## [How to complete this task]
The required output consists solely of the lines from the top of the listing through the line containing "This screenshot has height=1080, width=1035.", transcribed exactly.

## [Exercise data]
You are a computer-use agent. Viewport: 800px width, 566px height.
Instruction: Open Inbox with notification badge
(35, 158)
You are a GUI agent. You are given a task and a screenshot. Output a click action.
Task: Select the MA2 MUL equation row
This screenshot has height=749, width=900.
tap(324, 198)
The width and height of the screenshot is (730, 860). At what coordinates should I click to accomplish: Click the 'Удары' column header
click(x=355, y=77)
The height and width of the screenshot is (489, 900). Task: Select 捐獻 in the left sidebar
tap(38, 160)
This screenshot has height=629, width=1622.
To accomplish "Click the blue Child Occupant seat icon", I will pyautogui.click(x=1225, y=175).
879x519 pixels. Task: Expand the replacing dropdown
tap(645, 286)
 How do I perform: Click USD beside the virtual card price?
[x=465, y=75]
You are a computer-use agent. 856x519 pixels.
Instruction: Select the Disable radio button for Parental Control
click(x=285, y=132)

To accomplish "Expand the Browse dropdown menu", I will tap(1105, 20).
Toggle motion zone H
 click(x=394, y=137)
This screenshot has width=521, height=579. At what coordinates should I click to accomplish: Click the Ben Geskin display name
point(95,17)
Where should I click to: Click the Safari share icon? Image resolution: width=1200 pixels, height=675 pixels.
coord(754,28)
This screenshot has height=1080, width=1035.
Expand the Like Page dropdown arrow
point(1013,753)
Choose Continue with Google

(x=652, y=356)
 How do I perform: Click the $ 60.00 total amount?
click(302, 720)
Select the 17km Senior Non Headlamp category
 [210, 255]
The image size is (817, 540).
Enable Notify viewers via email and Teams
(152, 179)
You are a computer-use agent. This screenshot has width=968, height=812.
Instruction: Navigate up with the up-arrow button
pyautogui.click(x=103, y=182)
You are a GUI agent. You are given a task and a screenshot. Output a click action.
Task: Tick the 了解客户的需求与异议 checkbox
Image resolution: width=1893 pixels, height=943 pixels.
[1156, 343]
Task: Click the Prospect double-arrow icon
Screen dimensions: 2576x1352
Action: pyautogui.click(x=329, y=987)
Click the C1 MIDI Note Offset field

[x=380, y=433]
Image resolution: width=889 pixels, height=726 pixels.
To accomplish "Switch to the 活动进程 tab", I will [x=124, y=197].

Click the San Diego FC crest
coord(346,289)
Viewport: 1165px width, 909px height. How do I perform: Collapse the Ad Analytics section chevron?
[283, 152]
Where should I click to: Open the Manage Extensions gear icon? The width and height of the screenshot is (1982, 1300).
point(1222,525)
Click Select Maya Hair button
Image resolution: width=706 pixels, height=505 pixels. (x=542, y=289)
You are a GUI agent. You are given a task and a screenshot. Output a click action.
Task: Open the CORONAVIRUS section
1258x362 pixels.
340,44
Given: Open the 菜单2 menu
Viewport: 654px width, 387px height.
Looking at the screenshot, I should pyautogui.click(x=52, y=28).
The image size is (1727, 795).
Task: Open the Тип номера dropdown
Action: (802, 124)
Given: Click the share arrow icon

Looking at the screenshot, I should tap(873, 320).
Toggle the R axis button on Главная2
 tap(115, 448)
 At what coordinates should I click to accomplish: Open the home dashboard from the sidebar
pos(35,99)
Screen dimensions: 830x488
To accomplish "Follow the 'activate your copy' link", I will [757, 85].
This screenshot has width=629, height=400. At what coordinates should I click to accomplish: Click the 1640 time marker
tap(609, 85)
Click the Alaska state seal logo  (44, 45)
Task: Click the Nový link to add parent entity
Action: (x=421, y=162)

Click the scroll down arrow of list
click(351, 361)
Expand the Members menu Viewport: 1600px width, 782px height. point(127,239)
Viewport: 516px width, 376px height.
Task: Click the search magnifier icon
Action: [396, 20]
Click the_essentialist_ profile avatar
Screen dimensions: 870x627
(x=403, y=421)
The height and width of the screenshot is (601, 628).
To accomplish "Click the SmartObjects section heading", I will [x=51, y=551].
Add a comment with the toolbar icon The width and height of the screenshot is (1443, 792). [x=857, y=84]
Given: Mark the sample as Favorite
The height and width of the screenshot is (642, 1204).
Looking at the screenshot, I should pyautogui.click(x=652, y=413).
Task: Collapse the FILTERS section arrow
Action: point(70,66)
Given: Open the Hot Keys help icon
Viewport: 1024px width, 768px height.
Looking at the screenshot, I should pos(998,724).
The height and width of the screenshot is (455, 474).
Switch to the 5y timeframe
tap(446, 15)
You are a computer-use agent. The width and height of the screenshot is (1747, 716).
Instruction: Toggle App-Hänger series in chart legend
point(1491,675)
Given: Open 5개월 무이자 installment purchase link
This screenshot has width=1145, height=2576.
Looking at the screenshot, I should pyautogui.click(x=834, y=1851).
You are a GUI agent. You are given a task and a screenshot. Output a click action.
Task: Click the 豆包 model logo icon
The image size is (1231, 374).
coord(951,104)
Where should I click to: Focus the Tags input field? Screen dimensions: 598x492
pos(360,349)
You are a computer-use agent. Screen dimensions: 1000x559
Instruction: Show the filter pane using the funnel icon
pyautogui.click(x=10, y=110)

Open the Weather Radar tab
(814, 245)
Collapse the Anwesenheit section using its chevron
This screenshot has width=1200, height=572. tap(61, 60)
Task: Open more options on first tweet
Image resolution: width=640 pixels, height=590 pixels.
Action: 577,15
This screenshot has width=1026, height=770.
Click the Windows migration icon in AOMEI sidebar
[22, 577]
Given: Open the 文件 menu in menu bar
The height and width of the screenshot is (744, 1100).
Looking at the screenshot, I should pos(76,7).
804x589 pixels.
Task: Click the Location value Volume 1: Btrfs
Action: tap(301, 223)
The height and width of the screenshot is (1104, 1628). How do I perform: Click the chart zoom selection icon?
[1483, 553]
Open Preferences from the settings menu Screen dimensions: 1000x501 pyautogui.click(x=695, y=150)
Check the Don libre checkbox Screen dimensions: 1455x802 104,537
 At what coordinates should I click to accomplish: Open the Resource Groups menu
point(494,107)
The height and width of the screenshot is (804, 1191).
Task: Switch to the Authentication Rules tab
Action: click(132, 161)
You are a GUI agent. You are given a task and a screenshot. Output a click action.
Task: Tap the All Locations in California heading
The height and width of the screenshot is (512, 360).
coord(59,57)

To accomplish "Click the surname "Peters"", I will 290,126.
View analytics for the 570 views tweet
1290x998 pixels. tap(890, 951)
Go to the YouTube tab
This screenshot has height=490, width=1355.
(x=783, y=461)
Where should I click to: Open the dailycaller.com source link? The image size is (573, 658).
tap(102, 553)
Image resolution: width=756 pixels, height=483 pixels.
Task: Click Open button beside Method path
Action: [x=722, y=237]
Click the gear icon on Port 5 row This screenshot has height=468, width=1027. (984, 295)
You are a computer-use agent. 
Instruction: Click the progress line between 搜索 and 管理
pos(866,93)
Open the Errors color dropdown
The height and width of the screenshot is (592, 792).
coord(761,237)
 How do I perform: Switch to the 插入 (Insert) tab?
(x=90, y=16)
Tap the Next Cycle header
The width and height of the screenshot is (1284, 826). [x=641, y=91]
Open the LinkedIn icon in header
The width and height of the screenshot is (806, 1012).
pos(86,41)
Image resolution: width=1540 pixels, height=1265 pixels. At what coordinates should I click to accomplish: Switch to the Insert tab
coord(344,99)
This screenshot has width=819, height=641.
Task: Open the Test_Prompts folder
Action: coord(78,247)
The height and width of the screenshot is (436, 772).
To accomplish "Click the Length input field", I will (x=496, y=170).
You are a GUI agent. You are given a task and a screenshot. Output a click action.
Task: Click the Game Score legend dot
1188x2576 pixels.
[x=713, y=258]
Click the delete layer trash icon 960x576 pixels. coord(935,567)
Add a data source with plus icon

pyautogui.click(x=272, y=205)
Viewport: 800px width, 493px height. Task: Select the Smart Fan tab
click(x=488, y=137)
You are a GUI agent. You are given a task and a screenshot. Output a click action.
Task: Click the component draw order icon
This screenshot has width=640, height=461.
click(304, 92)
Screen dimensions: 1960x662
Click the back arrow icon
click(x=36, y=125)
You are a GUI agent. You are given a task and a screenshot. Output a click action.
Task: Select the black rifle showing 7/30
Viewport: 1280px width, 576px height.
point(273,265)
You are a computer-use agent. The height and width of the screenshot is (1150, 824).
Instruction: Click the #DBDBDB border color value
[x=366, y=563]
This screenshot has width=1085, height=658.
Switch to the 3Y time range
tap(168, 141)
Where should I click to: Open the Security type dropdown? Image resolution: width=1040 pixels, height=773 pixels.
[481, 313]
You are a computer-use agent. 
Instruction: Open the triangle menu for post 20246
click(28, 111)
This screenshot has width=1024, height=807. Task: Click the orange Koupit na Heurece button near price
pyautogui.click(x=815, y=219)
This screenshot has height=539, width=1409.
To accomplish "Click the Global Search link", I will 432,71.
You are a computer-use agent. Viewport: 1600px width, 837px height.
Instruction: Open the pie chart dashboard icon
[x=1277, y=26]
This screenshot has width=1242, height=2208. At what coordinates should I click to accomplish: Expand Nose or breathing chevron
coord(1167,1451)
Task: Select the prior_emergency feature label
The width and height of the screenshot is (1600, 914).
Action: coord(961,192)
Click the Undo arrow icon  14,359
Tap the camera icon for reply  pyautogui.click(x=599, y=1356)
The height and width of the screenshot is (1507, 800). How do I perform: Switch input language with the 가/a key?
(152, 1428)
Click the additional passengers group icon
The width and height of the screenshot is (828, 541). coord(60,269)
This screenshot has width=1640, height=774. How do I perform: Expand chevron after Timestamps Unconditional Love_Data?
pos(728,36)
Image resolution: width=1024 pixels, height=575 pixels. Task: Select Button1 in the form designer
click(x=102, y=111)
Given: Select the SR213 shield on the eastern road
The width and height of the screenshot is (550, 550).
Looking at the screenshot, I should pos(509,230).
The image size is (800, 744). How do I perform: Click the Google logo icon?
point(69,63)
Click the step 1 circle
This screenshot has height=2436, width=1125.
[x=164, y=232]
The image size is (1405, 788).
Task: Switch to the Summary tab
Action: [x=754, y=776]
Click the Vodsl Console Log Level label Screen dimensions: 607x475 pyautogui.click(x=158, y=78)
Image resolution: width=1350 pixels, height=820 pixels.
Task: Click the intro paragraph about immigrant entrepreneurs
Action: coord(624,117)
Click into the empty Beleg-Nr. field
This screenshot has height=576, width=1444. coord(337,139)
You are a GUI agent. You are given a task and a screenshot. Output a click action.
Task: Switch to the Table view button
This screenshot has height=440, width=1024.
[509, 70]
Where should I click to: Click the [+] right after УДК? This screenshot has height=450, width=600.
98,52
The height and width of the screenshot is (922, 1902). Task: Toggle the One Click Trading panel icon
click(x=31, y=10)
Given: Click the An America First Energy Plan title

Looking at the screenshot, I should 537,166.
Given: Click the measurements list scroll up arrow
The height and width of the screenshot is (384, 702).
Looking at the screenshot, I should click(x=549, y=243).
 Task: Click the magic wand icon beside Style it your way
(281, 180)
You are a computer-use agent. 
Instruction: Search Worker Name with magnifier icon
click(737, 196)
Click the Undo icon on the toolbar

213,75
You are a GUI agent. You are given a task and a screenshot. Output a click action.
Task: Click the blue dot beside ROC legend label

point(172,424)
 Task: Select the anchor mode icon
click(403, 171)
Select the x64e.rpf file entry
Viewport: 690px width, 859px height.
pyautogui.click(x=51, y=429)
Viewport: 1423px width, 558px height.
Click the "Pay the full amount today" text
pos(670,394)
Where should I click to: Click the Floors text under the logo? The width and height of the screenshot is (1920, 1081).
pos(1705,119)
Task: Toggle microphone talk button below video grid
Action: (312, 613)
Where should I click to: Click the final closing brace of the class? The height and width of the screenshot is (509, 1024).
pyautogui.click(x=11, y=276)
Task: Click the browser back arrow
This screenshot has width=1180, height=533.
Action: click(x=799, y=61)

## [Response to this task]
You are a computer-use agent. Viewport: 800px width, 566px height.
Instruction: Open Inbox with notification badge
(35, 158)
You are a GUI agent. You are given a task and a screenshot. Output a click action.
Task: Select the MA2 MUL equation row
This screenshot has height=749, width=900.
tap(324, 198)
The width and height of the screenshot is (730, 860). At what coordinates should I click to accomplish: Click the 'Удары' column header
click(x=355, y=77)
The height and width of the screenshot is (489, 900). Task: Select 捐獻 in the left sidebar
tap(38, 160)
This screenshot has height=629, width=1622.
To accomplish "Click the blue Child Occupant seat icon", I will pyautogui.click(x=1225, y=175).
879x519 pixels. Task: Expand the replacing dropdown
tap(645, 286)
 How do I perform: Click USD beside the virtual card price?
[x=465, y=75]
You are a computer-use agent. 856x519 pixels.
Instruction: Select the Disable radio button for Parental Control
click(x=285, y=132)

To accomplish "Expand the Browse dropdown menu", I will tap(1105, 20).
Toggle motion zone H
 click(x=394, y=137)
This screenshot has width=521, height=579. At what coordinates should I click to accomplish: Click the Ben Geskin display name
point(95,17)
Where should I click to: Click the Safari share icon? Image resolution: width=1200 pixels, height=675 pixels.
coord(754,28)
This screenshot has height=1080, width=1035.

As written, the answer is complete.